Cold ones got too cold and turned into ice.
This week, a polar vortex swept through the Midwest. The arctic blast brought bitter cold and howling winds that pushed the wind chill below -50ºF in some places, resulting in several deaths. And while some have falsely claimed that the coldest weather in decades means there’s no such thing as global warming, the big chill’s impact on beer deliveries has been much more real.
Yep, we’ve officially reached the point where it’s too cold to deliver beer. Though alcohol freezes at a lower temperature than water, the relatively low ABV of most beer made it all but impossible for fresh brews to be delivered in places like Minnesota, where kegs of beer froze in their trucks on Tuesday. With the temperature plummeting to -26ºF (with a wind chill of -53ºF) in Minneapolis on Wednesday, there was simply no chance that beers could arrive at their destinations before turning into cylindrical bricks of ice.
“Most of the folks up north are not delivering," says Mike Madigan, president of Minnesota Beer Wholesalers Association told CNN. "Most distributors are not delivering in the Twin Cities, down south and out west."
So how do distributors keep beers drinkable? Heating trucks can transport beers in polar vortex weather before they change phases from liquid to solid, but they’re pretty rare even in the coldest parts of the country.
"There's a few (distributors) that have heated trucks," Madigan said. "But there's not many. You tend not to need heated trucks."

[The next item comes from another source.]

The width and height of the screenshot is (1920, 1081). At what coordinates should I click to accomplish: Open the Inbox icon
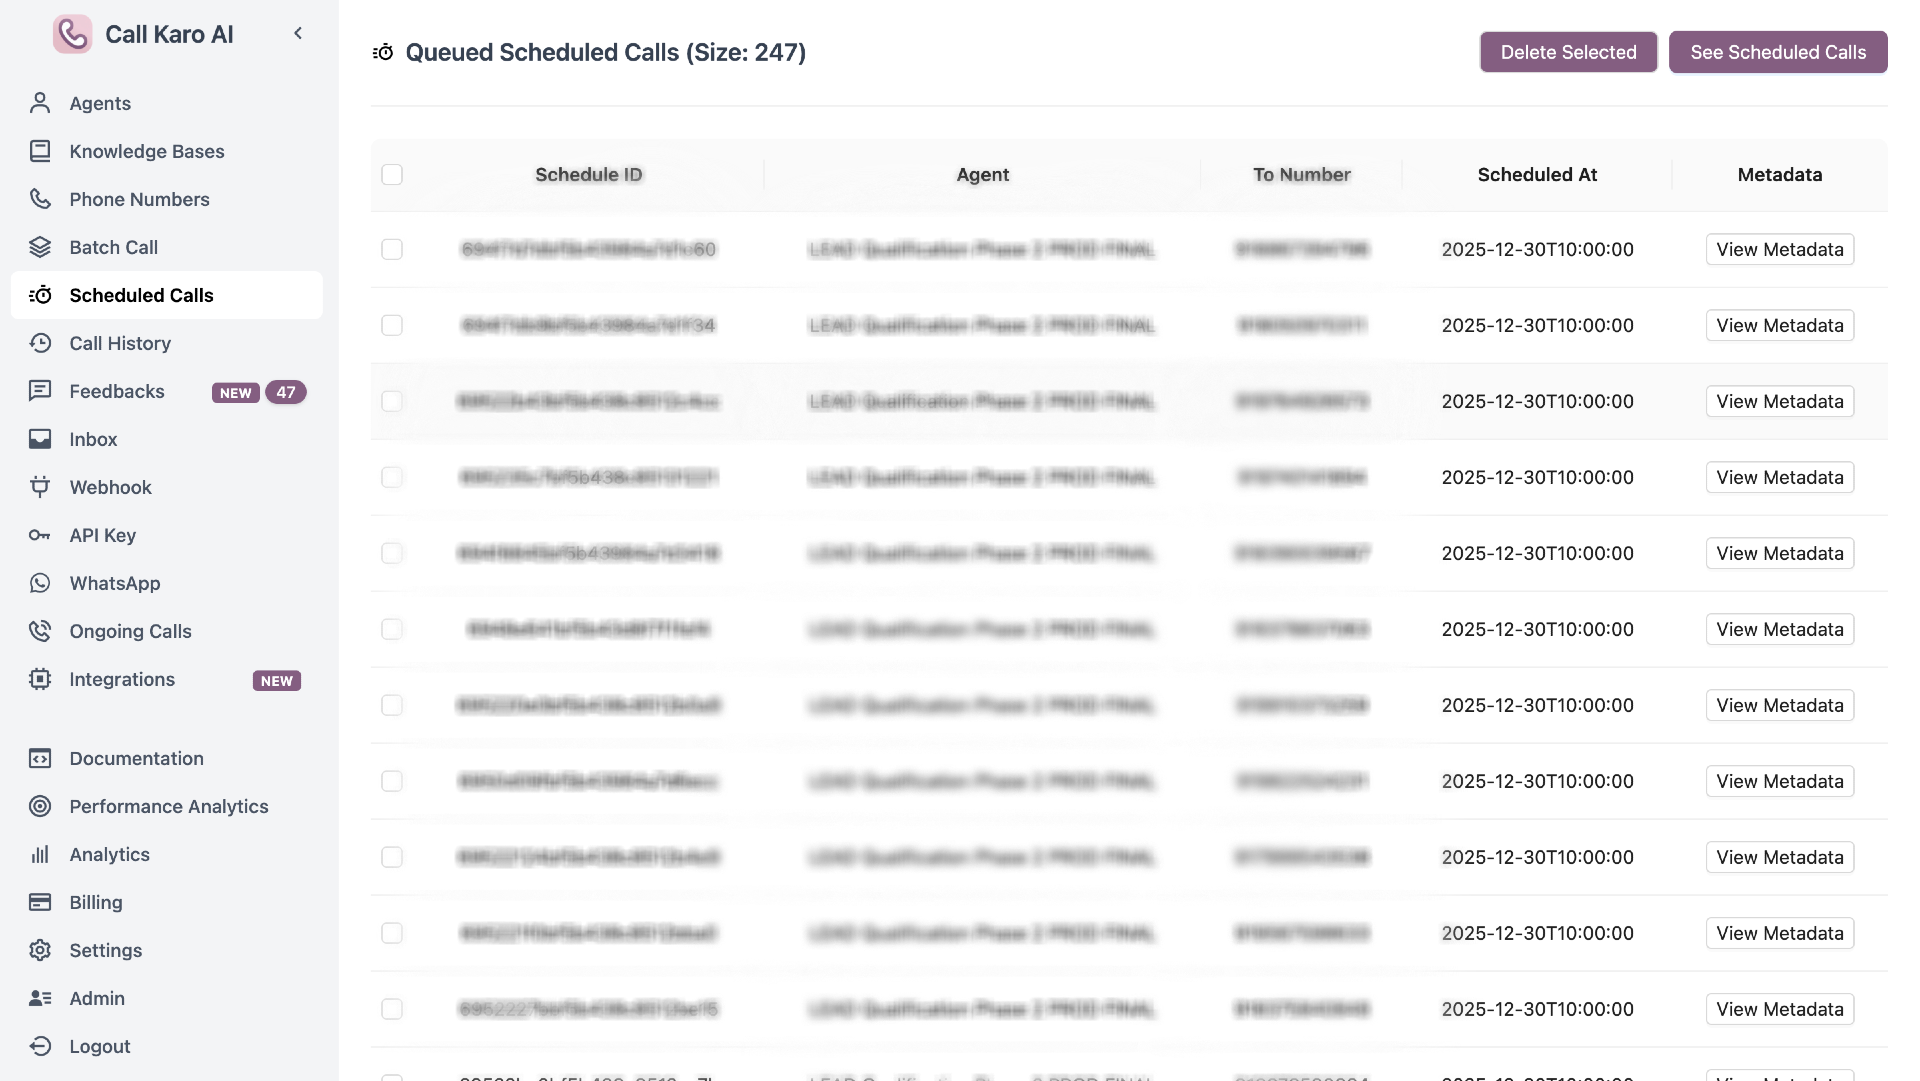coord(39,438)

Beer might not be the only alcoholic beverage that’s not equipped to stand up to such absurdly cold weather. While liquor has a lower freezing point by nature of containing a higher concentration of alcohol, a bottle of 80-proof liquor freezes at around -16.5ºF. So if you live in Chicago and left a bottle of vodka on your balcony overnight on Tuesday, you more than likely would’ve found it frozen solid given that Wednesday morning’s low was a hypothermia-inducing -23ºF, literally colder than Mars.
Thankfully, “warmer” weather in the days ahead mean the usual schedule of beer deliveries should resume soon enough. And after a week like this, I think most of the Midwest is entitled to celebrate the return of balmier temperatures by cracking open an extremely cold one.